Approximately every five years, the American College of Cardiology, the American Heart Association, the European Society of Cardiology, and the World Heart Federation convene workgroups to try to standardize the definition of myocardial infarction (MI) for both documentation and research purposes.
The last iteration in 2012 produced five different classifications.
The classic MI due to plaque rupture in a coronary artery was designated as a Type 1 infarction. The 2012 article also notes that 5-20 percent of patients will have mild or no coronary artery disease (CAD) at angiography.
Myocardial necrosis due to oxygen supply/demand mismatch is Type 2 MI. This category includes vasospastic MI.
Sudden death with evidence of acute MI but no biomarkers is Type 3 MI. Cardiac necrosis associated with percutaneous coronary intervention (4a) and stent thrombosis (4b) is Type 4 MI. Cardiac necrosis associated with coronary artery bypass grafting (CABG) is Type 5 MI.
Subsequently, cardiologists identified two groups that did not fit neatly into any of the established classifications. One was patients with anginal-quality chest pain and abnormal stress testing, but mild or no epicardial coronary artery disease on angiogram. Heretofore many cardiologists (including myself!) tended to dismiss these patients as “false positives.” However, research has long shown that such patients do not have a benign prognosis, and thus the term “INOCA” (ischemia with no obstructed coronary arteries) was introduced to recognize the higher risk present in these patients.

*Exercise requirements:*
**a.** In the passage on myocardial infarction classification, which type of MI is cardiac necrosis associated with coronary artery bypass grafting?
**b.** Rewrite the stretch of the myocardial infarction passage from "Sudden death with" through "is Type 5 MI.", replacing "Sudden death" with "Sudden cardiac death".
**c.** Extend the passage on myocardial infarction classification, starting after its last sentence.
The listing comes from a separate source.

*Record excerpts:*
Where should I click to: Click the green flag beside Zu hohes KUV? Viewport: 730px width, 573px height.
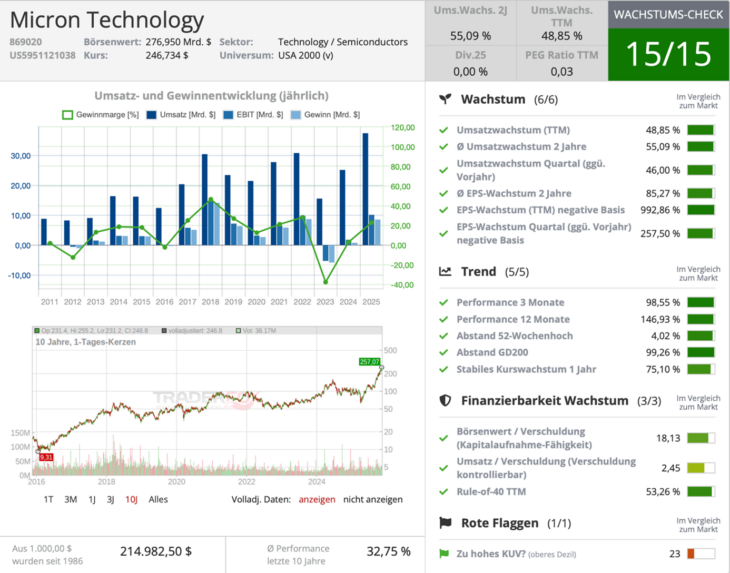444,554
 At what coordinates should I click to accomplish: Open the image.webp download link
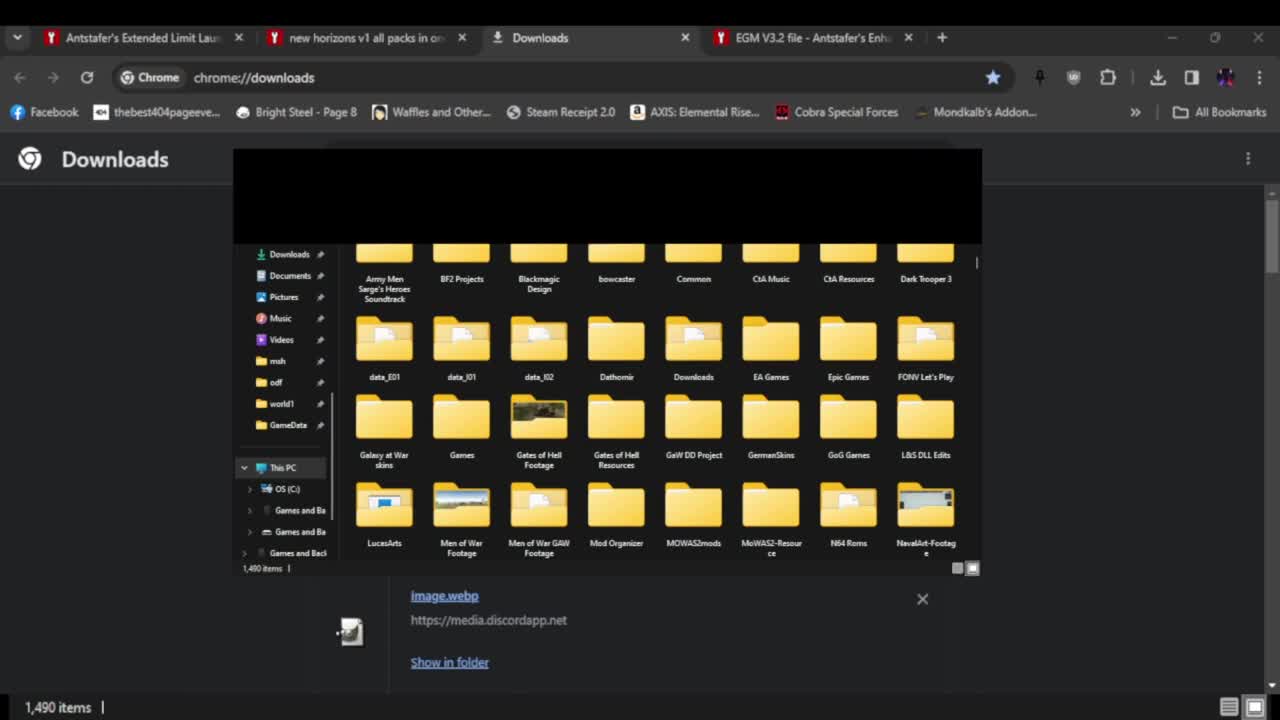(x=444, y=595)
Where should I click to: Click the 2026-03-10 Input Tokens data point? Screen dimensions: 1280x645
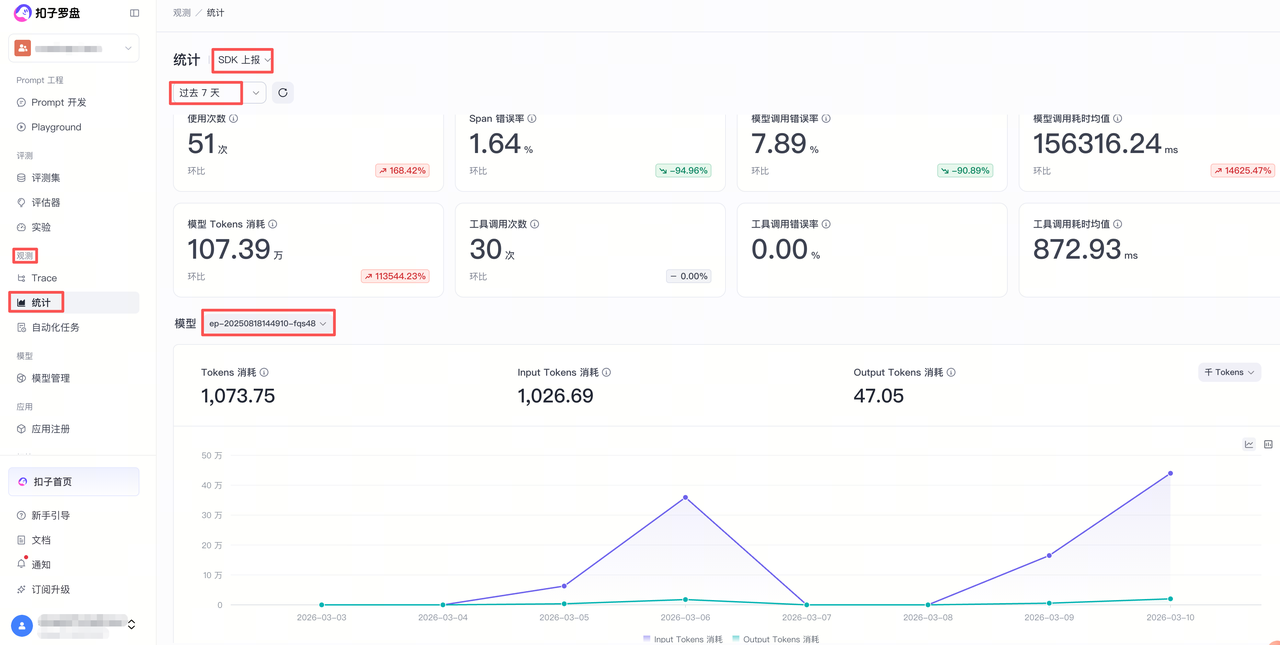tap(1170, 474)
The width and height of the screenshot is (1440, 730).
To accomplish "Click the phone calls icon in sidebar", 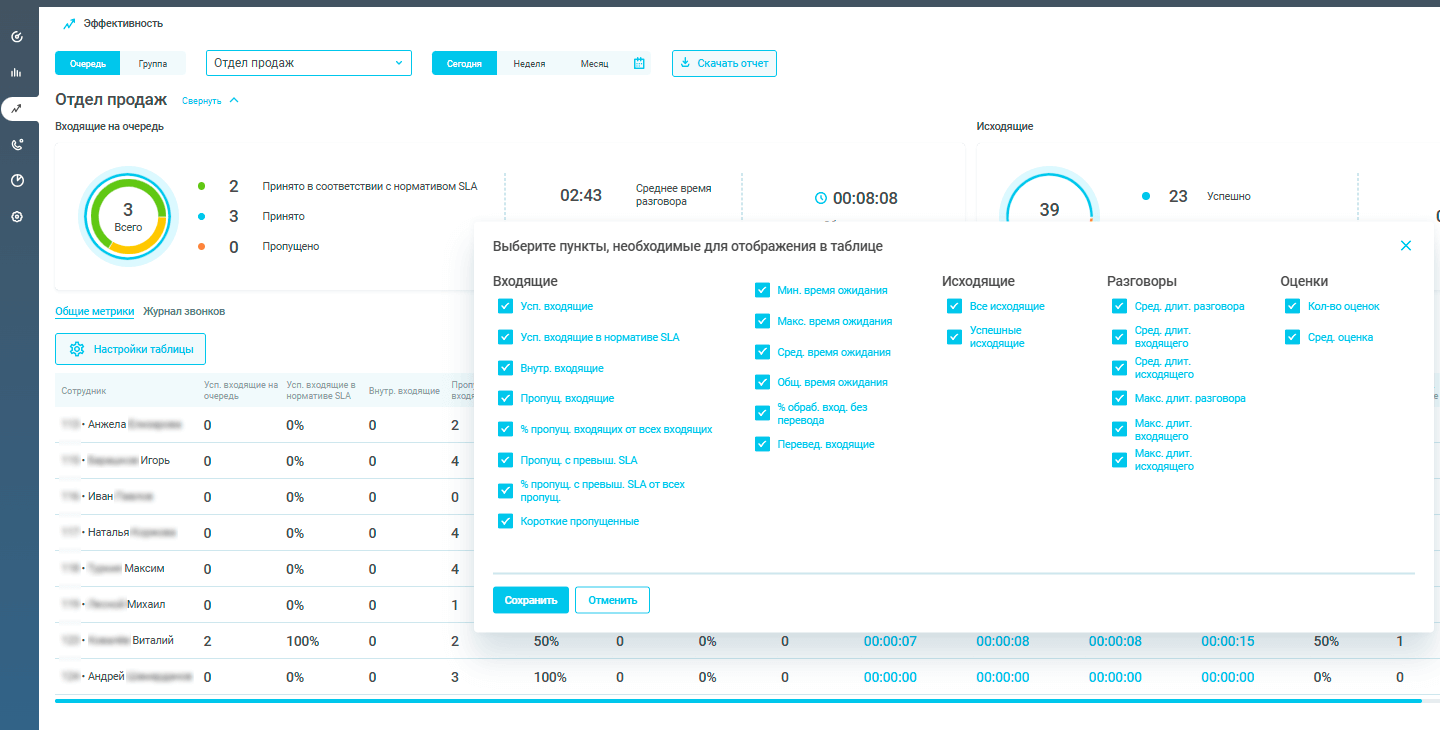I will coord(16,144).
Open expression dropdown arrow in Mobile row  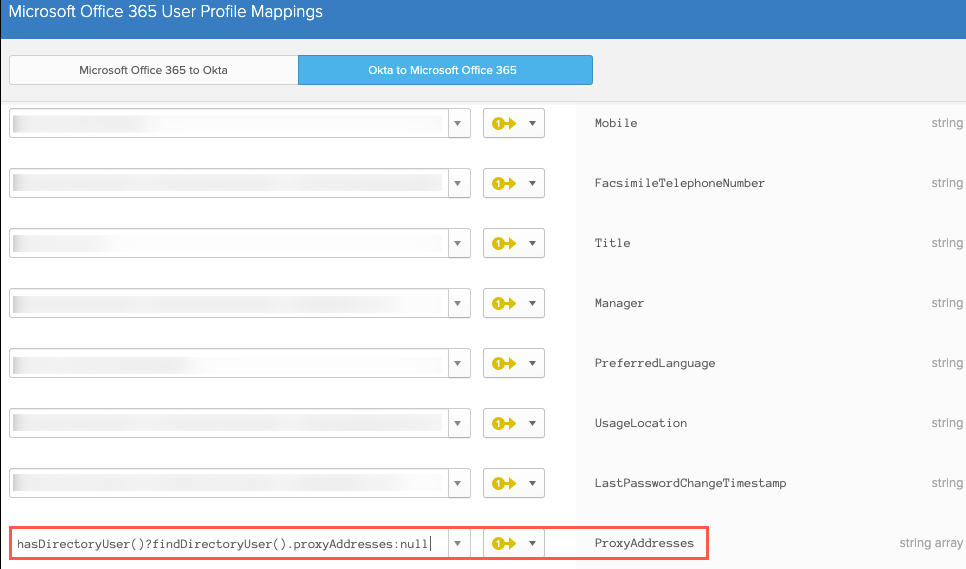pos(458,124)
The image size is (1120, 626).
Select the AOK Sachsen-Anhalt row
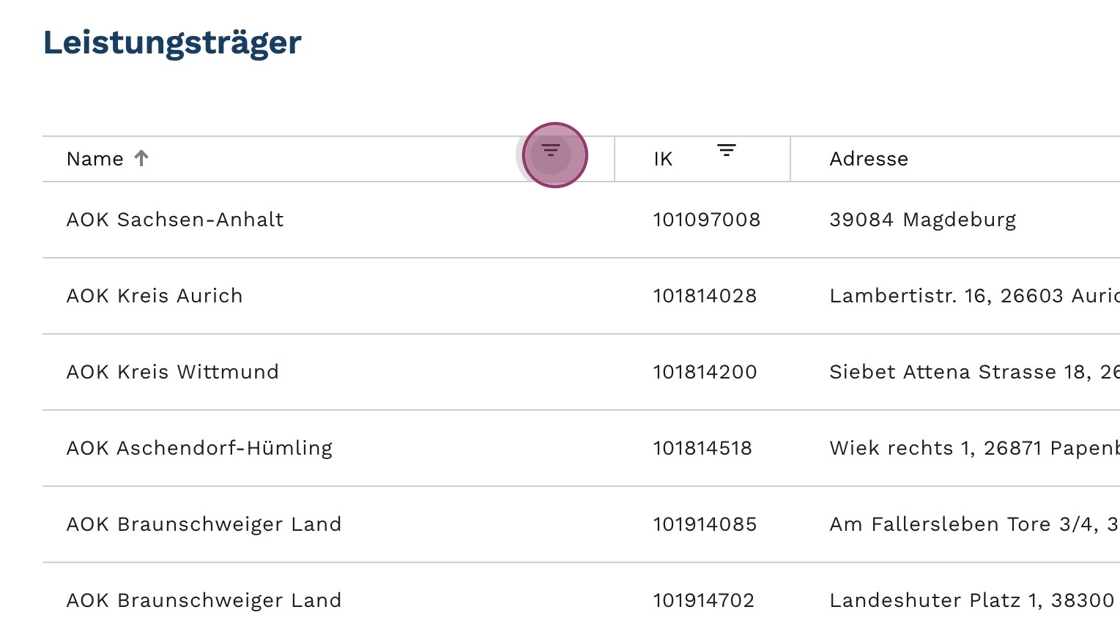175,220
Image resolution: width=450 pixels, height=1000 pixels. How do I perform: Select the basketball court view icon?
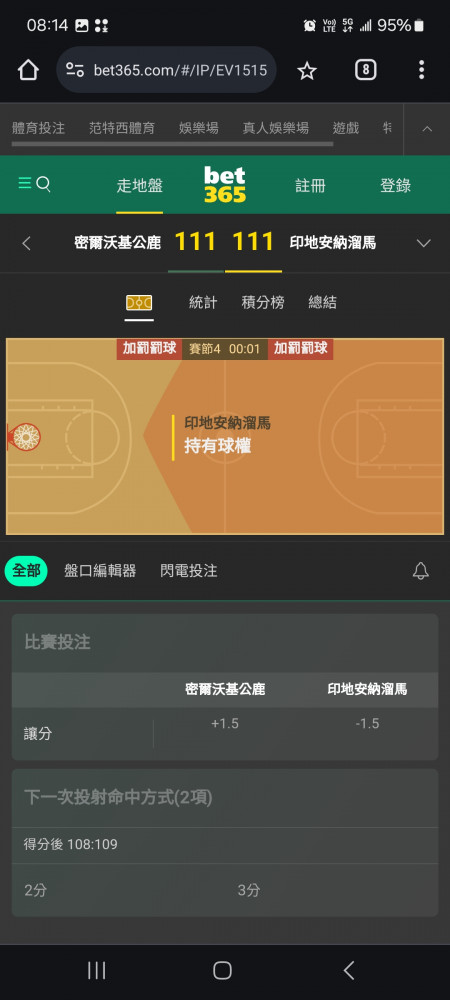point(139,302)
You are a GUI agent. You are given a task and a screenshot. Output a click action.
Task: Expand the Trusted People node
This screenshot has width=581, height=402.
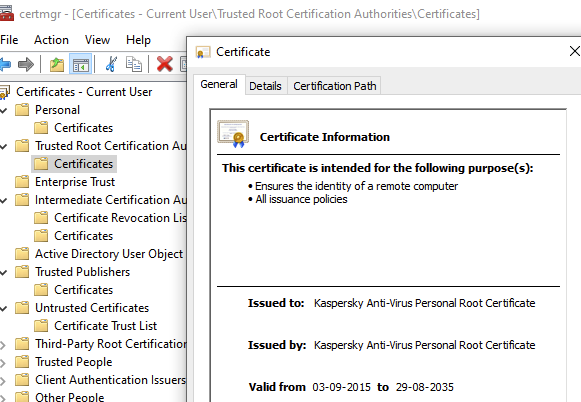tap(3, 363)
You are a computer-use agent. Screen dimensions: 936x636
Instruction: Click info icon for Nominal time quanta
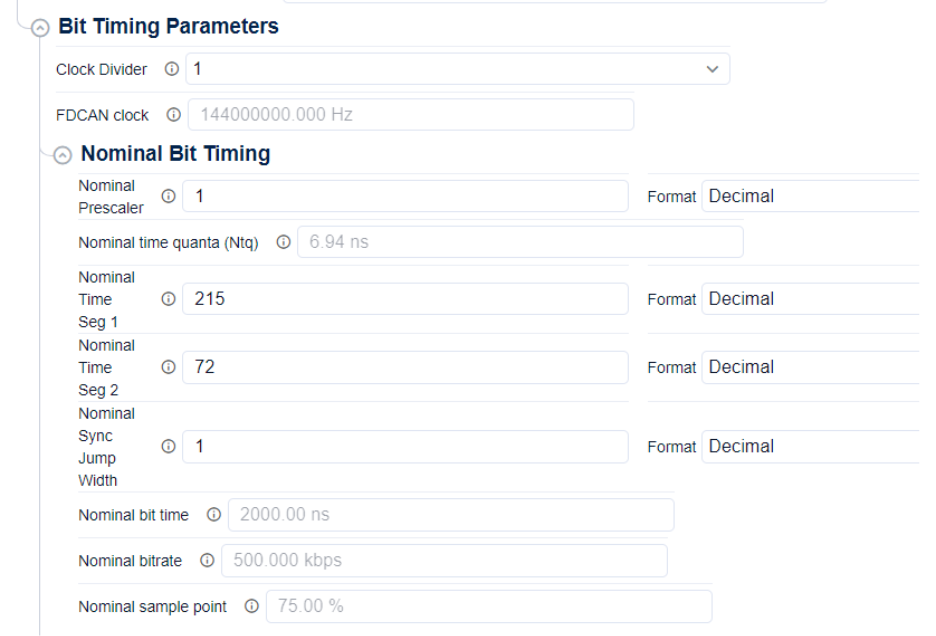point(283,242)
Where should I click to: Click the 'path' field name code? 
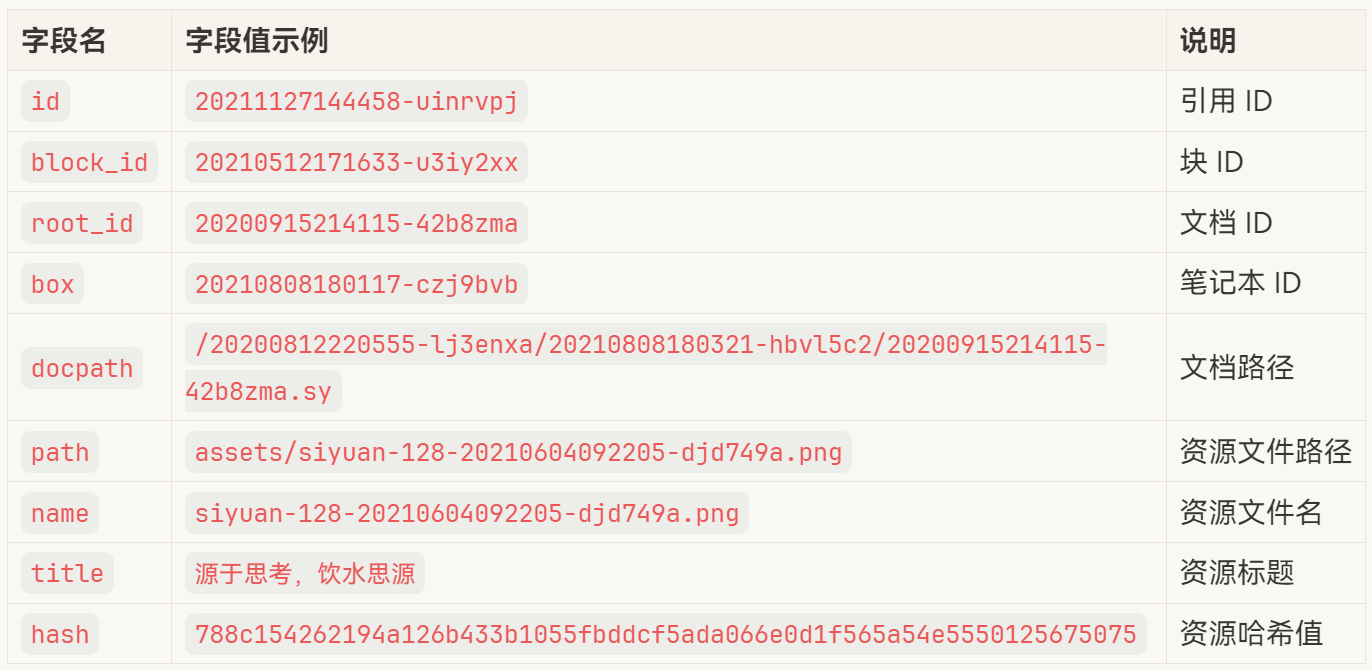pos(60,452)
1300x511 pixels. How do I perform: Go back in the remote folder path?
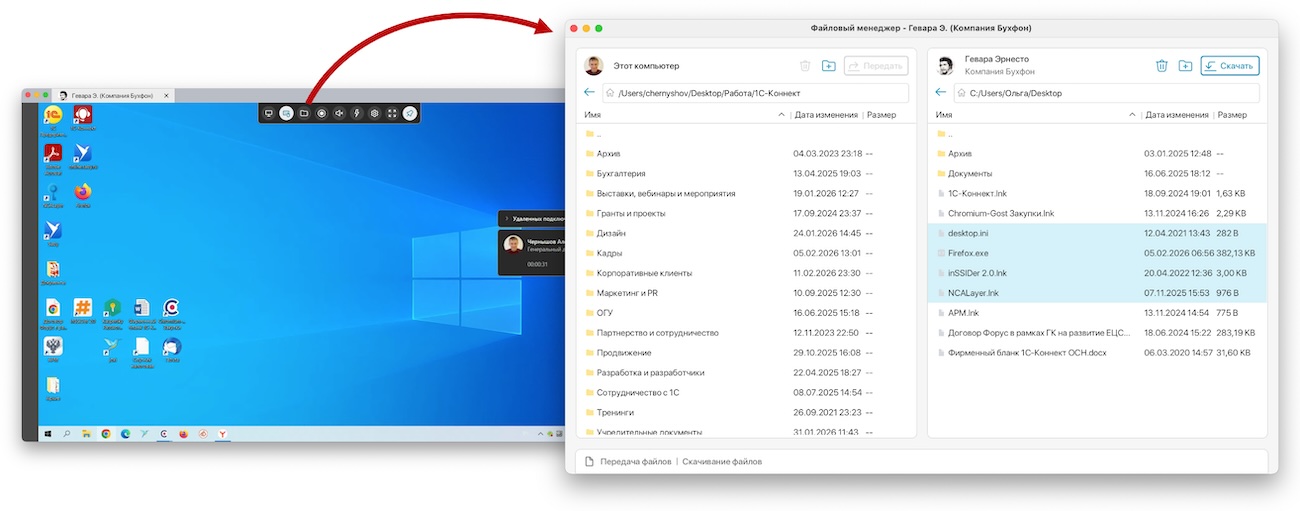941,93
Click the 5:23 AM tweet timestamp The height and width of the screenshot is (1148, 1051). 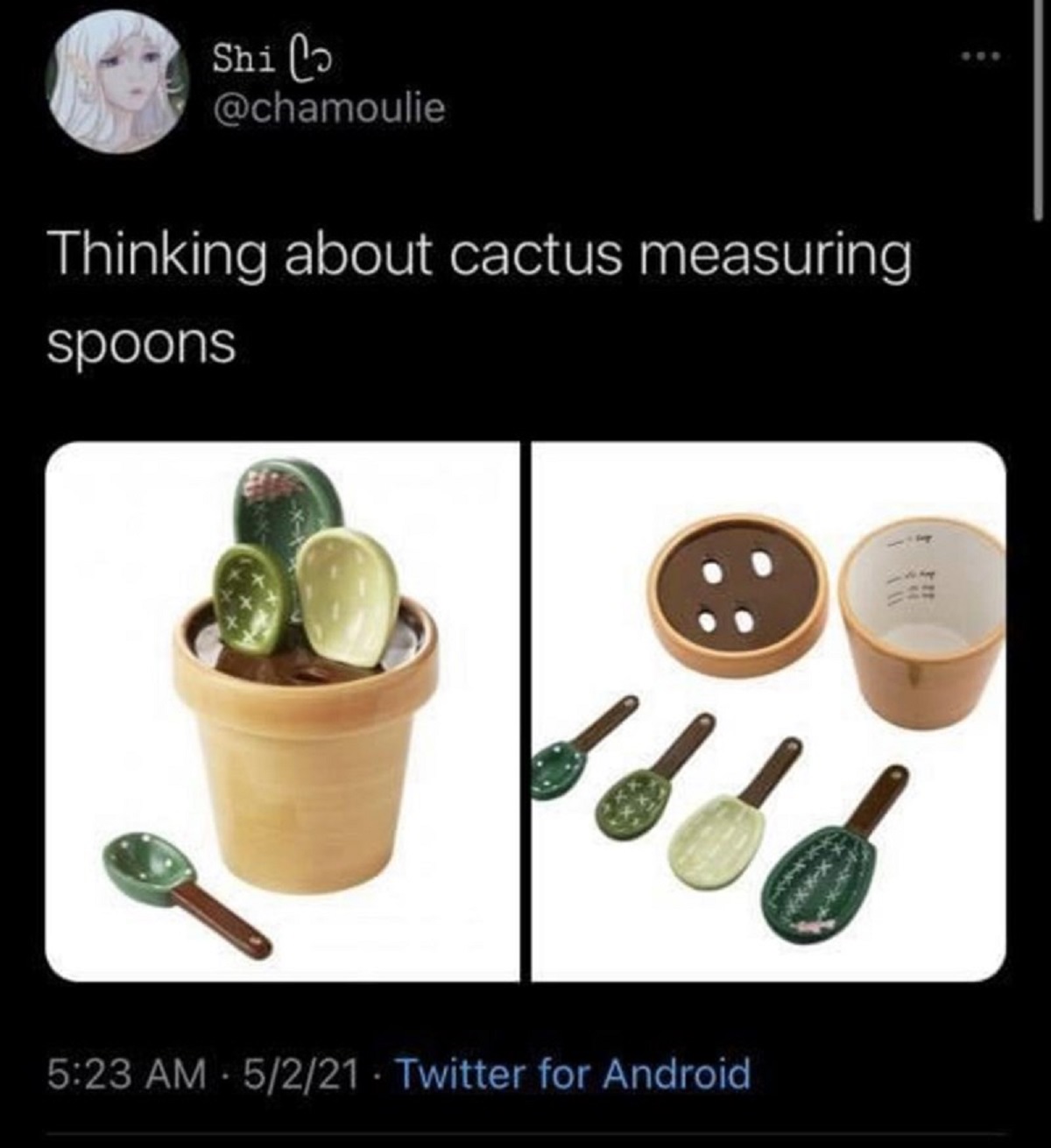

*Answers for each item:*
**a.** Type 5 MI.

**b.**
Sudden cardiac death with evidence of acute MI but no biomarkers is Type 3 MI. Cardiac necrosis associated with percutaneous coronary intervention (4a) and stent thrombosis (4b) is Type 4 MI. Cardiac necrosis associated with coronary artery bypass grafting (CABG) is Type 5 MI.

**c.**
The other problematic group is patients with elevated troponins and mild or no epicardial coronary artery blockage on angiogram. Cardiologists certainly respect elevated troponins, and most of these patients were not described as “false positives.” Nonetheless, it was not necessarily appreciated until recently that these patients are indeed at higher risk, even in the absence of significant coronary blockages. In recognition of the need to approach these patients more aggressively, the term “MINOCA” (myocardial infarction with no obstructed coronary arteries) was coined in 2013.
Generally speaking, INOCA is associated with conventional cardiac risk factors such as hypertension, hyperlipidemia, and obesity. It is much more common in women. Underlying mechanisms may involve decreased coronary flow reserve, endothelial dysfunction, and elevated platelet reactivity. Coronary intravascular ultrasound can reveal more extensive atherosclerosis than is appreciated on angiography, due to positive remodeling. This may indicate a diffuse inflammatory state in the vessels.
MINOCA encompasses a heterogeneous group, including the following:
- Plaque rupture without severe obstruction, but with resultant vasospasm, microscopic thromboembolism, or thrombosis with spontaneous thrombolysis. Technically a Type 1 MI.
- Vasospasm without plaque rupture
- Thromboembolism due to thrombophilic state
- Coronary dissection, if not visible on angiography
- Takotsubo (stress) cardiomyopathy
- Type 2 MI with other primary diagnosis (e.g. sepsis, hypertensive crisis, arrhythmia, severe valvular disease)
The challenge going forward will be to properly categorize all patients to create relatively homogeneous groups that will be meaningful for both clinical documentation and research purposes.